**Perintah Kerja 1**
Jawablah pertanyaan berikut berdasarkan teks tentang pencemaran udara perkotaan.
(a) Berapa usia Audi Nuraisa?
(b) Sejak tahun berapa bersepeda menjadi gaya hidup Noer Cholik?
(c) Menurut KLHK, berapa persen polutan di wilayah perkotaan yang disumbang emisi kendaraan bermotor?
**Perintah Kerja 2**
Tulis ulang bagian teks tentang pencemaran udara perkotaan di antara "Mongabay.co.id" dan "kantor dengan bersepeda.", termasuk kedua batas tersebut.

Mongabay.co.id

Mencari Solusi Tanpa Polusi Atasi Pencemaran Udara Perkotaan

 

 

 

 

Audi Nuraisa, mulai rutin bersepeda semasa pandemi COVID-19. Perempuan 31 tahun yang bekerja di perusahaan swasta di Jakarta itu serius ingin membangun kebiasaan ke kantor dengan bersepeda.

“Walau tak begitu memahami soal pencemaran udara, tapi saya tahu banget udara di Jakarta bukan main kotornya,” katanya saat ditemui di Jakarta, awal Agustus lalu.

“Jadi saya memutuskan bersepeda agar tidak menambah polusi juga.”

Berbeda dengan Noer Cholik. Bersepeda bagi perempuan 38 tahun ini sudah jadi gaya hidup, sejak 2009, jauh sebelum masa pandemi.

Pergi ke kantor, berbelanja ke pasar, minimarket, warung makanan dekat rumah dia selalu bersepeda. Bahkan dia bergabung dalam Komunitas Bike To Work.

“Dengan bersepeda sebenarnya bisa mengajak banyak orang mencegah polusi udara yang makin parah,” katanya saat ditemui di Yogyakarta.

Kualitas udara di Yogya, katanya, sebenarnya tak separah Jakarta. “Udara saat pandemi ini terasa lebih segar dibandingkan sebelum pandemi.”

Pencemaran udara jadi isu tak berkesudahan, terutama di kota besar seperti Jakarta. Kementerian Lingkungan Hidup dan Kehutanan (KLHK), menyebutkan, emisi kendaraan bermotor menyumbang 70% polutan di wilayah perkotaan, antara lain, nitrogen oksida (NOx), karbon monoksida (CO), sulfur dioksida (SO2), dan partikulat (PM).

**Data Tersedia**
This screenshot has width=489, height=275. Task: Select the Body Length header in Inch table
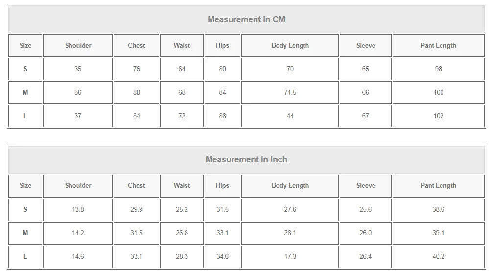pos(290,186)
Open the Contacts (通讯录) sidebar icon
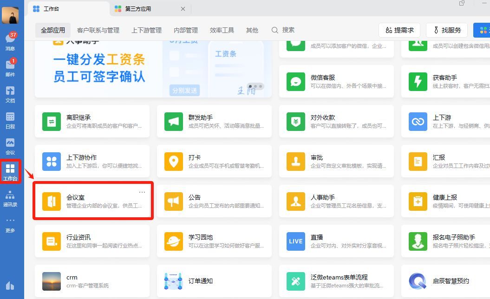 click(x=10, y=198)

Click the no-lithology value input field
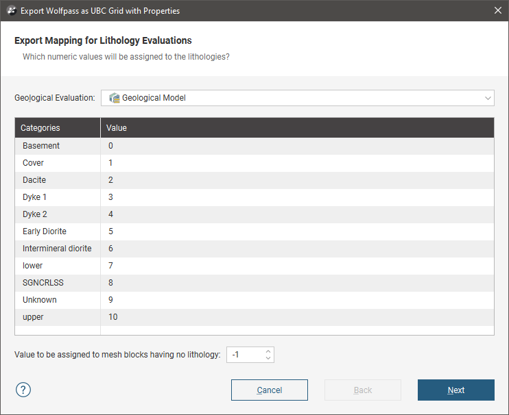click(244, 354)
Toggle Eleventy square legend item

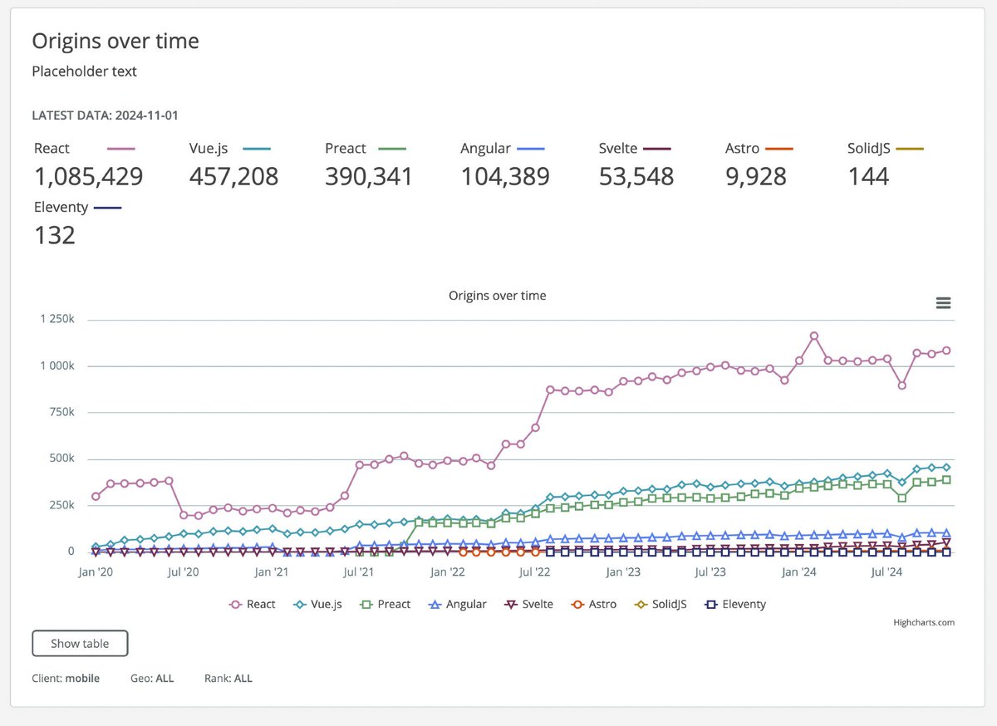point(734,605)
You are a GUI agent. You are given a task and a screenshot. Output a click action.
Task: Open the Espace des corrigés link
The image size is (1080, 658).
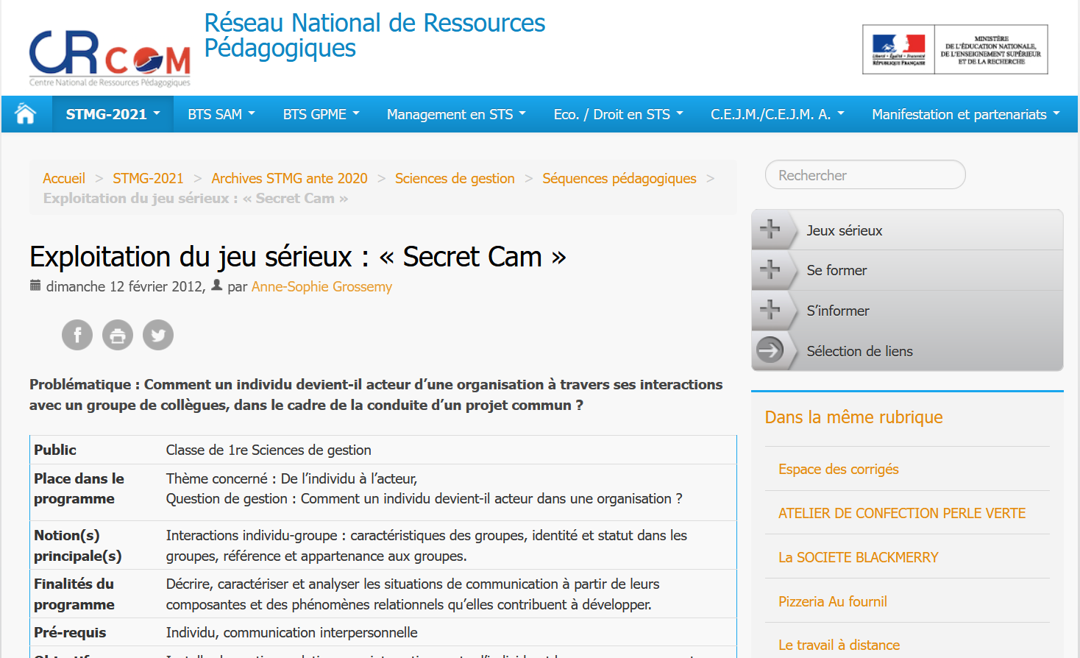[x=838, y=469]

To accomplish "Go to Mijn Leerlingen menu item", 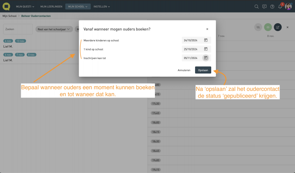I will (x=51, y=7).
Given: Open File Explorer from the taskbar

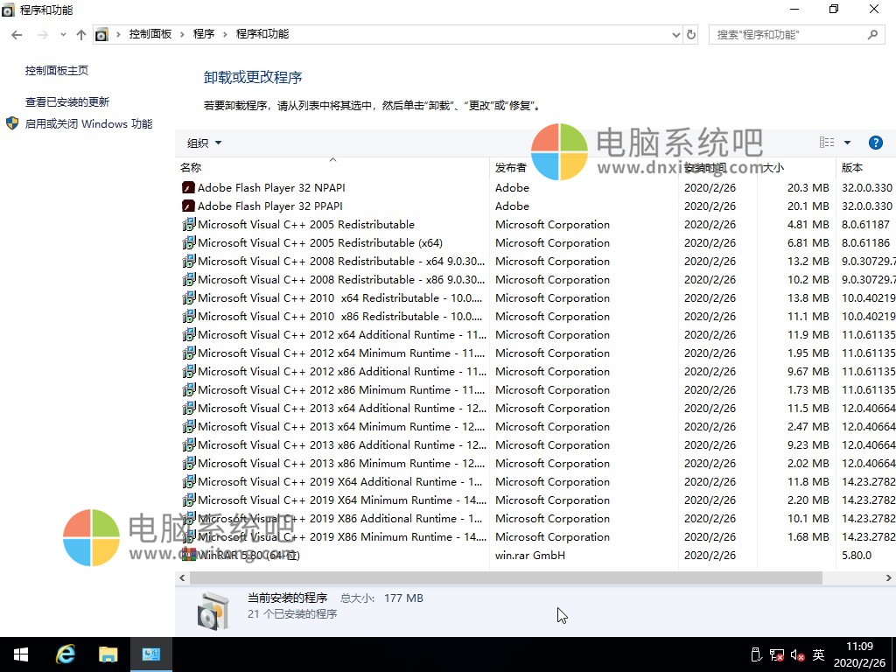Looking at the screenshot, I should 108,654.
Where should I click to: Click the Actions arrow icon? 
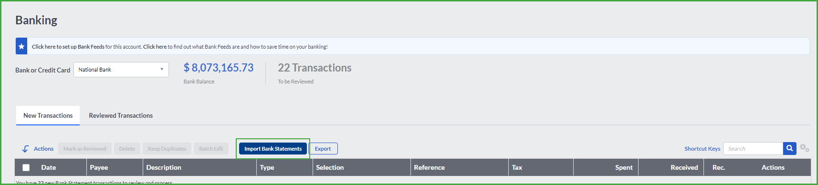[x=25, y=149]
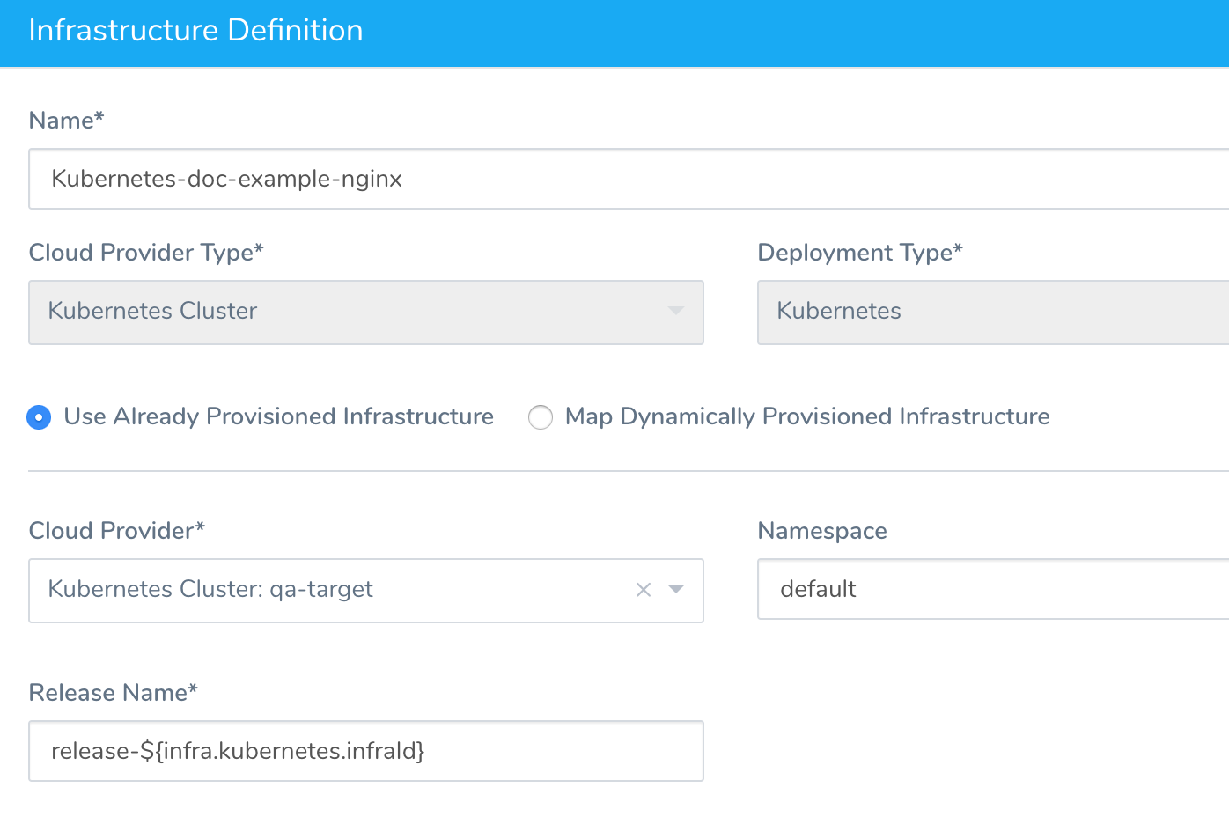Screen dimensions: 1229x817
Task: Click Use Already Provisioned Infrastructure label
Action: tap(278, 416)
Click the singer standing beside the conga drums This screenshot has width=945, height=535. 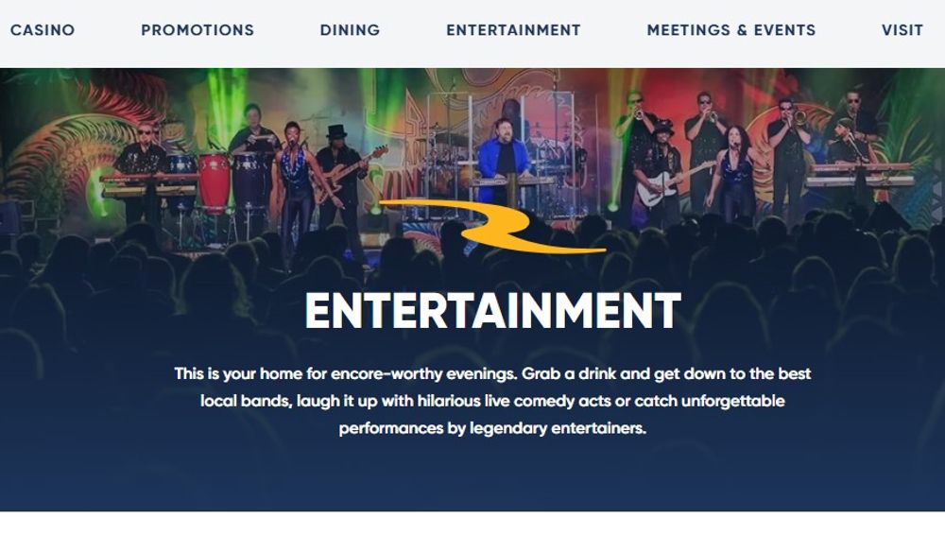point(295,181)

* * *

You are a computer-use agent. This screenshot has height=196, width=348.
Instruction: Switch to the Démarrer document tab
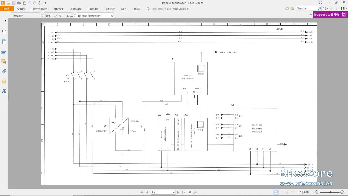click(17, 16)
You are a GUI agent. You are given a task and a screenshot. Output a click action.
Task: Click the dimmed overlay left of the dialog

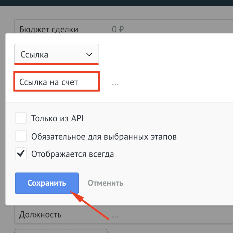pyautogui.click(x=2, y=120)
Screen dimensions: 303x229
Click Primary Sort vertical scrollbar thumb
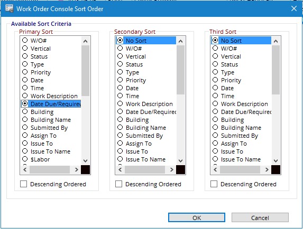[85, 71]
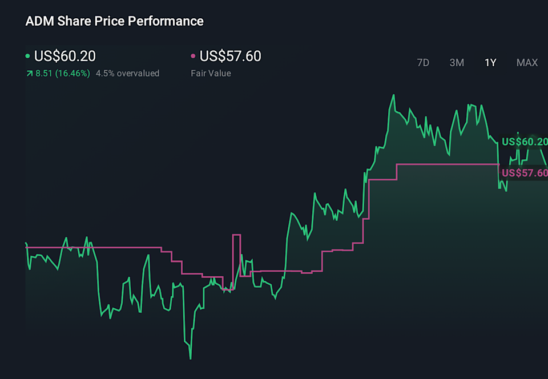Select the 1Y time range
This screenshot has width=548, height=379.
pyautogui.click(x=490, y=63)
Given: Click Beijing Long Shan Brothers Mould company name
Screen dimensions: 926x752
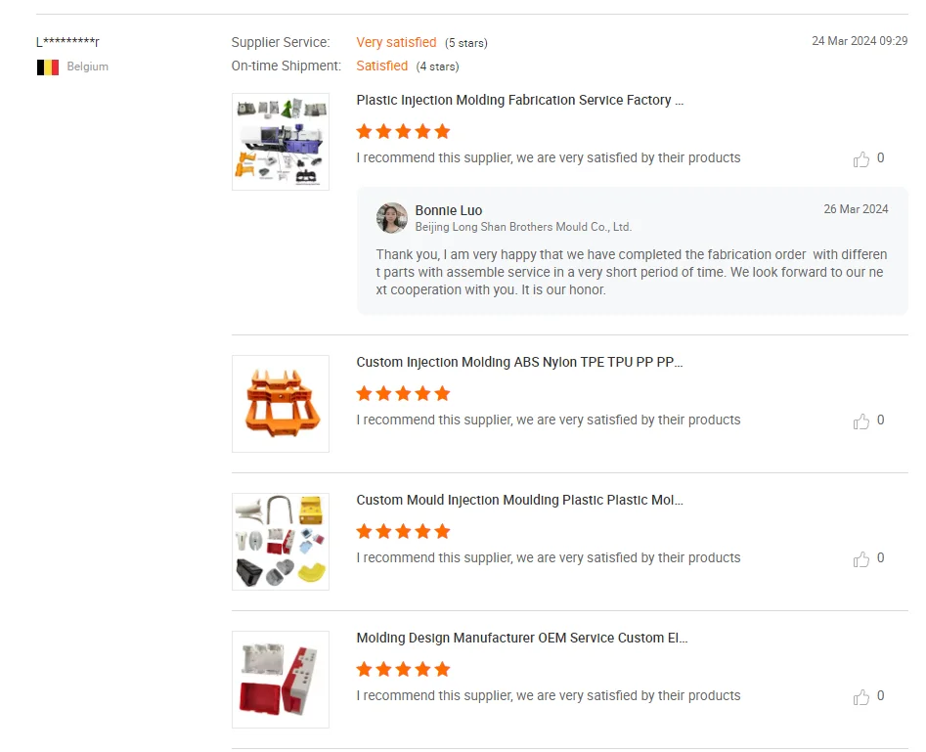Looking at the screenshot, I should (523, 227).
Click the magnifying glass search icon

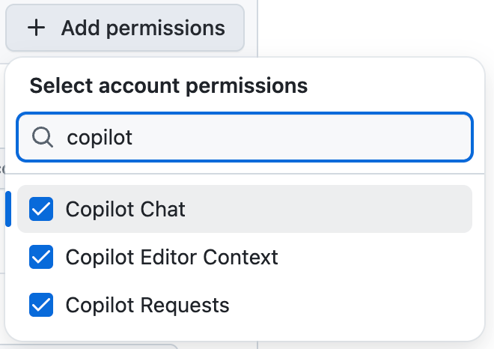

---

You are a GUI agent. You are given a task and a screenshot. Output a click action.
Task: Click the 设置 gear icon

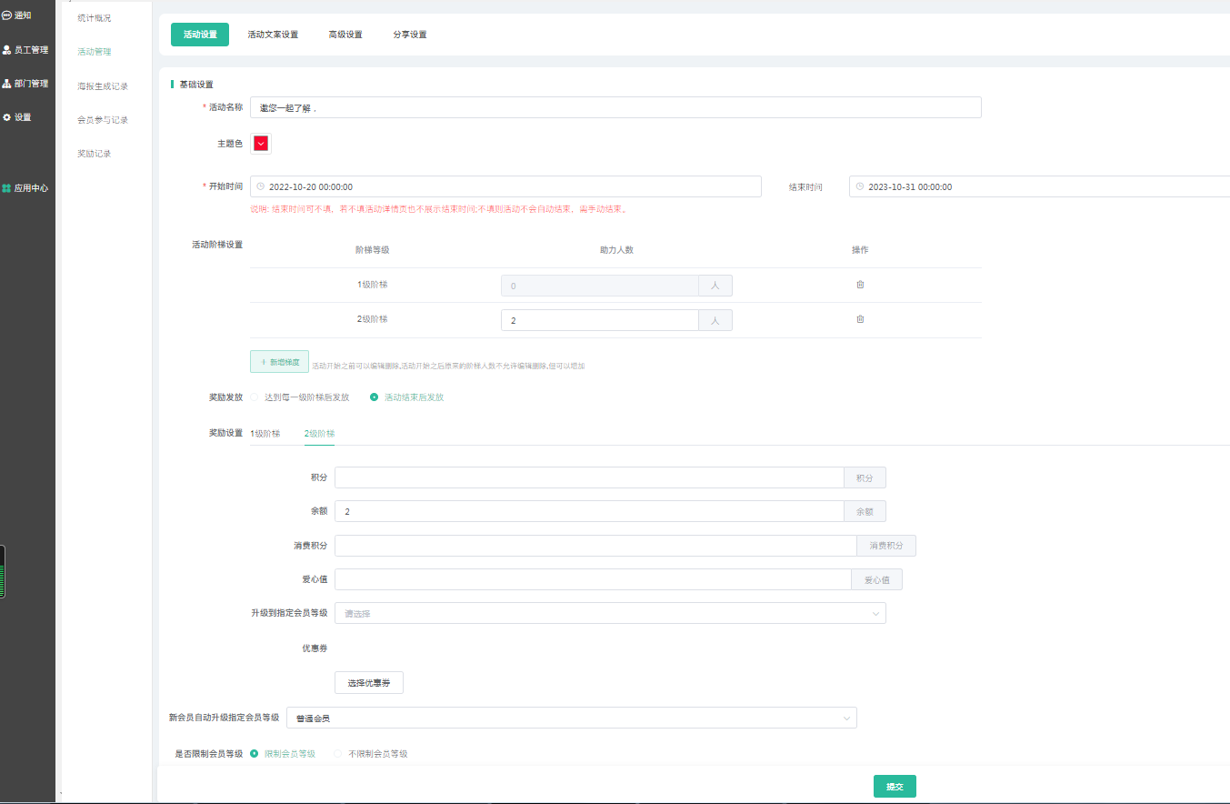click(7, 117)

**Hasil 1**
(a) 31 tahun
(b) 2009
(c) 70%

**Hasil 2**
Mongabay.co.id

Mencari Solusi Tanpa Polusi Atasi Pencemaran Udara Perkotaan

 

 

 

 

Audi Nuraisa, mulai rutin bersepeda semasa pandemi COVID-19. Perempuan 31 tahun yang bekerja di perusahaan swasta di Jakarta itu serius ingin membangun kebiasaan ke kantor dengan bersepeda.